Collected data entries

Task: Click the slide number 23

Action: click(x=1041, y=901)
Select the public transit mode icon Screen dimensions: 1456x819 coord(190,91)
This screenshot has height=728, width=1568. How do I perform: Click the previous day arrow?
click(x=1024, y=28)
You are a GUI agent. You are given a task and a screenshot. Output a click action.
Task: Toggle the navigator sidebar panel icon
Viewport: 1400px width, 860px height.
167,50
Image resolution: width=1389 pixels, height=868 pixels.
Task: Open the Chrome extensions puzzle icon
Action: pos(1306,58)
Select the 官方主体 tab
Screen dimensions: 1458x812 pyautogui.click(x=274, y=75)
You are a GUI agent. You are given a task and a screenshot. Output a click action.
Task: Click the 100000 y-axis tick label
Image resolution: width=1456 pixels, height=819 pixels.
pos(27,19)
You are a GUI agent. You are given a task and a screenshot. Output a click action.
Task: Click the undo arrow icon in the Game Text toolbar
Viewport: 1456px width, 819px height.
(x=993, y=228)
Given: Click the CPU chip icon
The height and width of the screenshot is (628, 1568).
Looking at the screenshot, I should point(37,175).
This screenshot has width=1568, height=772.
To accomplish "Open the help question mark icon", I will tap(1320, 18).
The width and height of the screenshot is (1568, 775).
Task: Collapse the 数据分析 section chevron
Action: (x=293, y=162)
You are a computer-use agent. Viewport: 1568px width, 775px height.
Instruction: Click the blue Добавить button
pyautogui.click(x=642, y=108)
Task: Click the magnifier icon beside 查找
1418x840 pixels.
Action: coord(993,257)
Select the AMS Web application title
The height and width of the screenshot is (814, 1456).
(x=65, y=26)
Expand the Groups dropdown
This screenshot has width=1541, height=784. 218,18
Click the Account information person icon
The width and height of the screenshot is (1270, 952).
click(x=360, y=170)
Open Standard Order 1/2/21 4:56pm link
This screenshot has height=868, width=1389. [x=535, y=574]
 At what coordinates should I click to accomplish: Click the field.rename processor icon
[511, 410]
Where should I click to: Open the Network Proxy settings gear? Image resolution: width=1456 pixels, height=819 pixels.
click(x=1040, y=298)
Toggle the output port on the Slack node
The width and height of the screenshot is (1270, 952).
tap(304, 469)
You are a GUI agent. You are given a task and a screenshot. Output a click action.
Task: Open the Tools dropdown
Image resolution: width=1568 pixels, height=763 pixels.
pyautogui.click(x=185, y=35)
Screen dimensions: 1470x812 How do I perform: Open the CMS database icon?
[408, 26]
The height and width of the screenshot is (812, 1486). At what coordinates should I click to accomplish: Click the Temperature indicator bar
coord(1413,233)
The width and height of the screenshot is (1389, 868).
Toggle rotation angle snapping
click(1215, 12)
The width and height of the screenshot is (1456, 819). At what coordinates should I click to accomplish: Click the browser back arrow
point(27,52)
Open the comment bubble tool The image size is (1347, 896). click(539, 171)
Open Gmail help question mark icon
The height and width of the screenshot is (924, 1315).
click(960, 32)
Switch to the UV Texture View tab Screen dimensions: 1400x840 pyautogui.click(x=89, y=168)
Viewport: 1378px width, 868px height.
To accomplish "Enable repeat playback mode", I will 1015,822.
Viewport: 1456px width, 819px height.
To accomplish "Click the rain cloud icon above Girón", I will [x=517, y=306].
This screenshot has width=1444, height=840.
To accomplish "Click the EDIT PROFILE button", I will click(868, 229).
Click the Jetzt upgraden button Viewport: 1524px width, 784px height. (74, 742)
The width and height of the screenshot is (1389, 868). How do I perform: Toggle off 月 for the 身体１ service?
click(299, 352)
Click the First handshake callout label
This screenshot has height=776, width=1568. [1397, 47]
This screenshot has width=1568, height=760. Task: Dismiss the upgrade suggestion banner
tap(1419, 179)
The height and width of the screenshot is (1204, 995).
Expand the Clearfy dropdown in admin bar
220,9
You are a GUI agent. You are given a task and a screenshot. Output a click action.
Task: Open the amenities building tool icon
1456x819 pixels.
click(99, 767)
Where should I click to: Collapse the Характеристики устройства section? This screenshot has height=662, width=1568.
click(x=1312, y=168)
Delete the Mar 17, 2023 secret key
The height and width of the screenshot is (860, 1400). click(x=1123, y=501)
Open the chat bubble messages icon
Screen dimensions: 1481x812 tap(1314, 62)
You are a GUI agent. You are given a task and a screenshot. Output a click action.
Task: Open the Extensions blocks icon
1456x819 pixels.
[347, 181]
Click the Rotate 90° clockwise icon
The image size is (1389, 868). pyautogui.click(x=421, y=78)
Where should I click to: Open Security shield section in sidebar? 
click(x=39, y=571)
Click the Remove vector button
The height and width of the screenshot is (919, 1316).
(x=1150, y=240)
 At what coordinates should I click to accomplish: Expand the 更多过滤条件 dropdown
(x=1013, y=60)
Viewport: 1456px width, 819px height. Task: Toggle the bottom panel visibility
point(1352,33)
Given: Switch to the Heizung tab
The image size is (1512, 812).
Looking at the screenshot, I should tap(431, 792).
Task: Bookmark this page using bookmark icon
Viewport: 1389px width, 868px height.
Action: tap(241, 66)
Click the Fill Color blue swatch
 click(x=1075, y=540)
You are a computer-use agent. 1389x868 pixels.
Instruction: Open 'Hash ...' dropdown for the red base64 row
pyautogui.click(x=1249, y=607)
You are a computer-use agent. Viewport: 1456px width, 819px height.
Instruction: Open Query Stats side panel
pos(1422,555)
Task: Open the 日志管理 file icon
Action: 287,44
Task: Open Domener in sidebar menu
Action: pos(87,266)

» WHAT THE EXERCISE ASKS: Each line from the one containing "Click the Fill Color blue swatch" to the final line of the entries above must be returned exactly, and no other line may appear.

» WRITTEN RESPONSE:
Click the Fill Color blue swatch
 click(x=1075, y=540)
You are a computer-use agent. 1389x868 pixels.
Instruction: Open 'Hash ...' dropdown for the red base64 row
pyautogui.click(x=1249, y=607)
You are a computer-use agent. Viewport: 1456px width, 819px height.
Instruction: Open Query Stats side panel
pos(1422,555)
Task: Open the 日志管理 file icon
Action: 287,44
Task: Open Domener in sidebar menu
Action: pos(87,266)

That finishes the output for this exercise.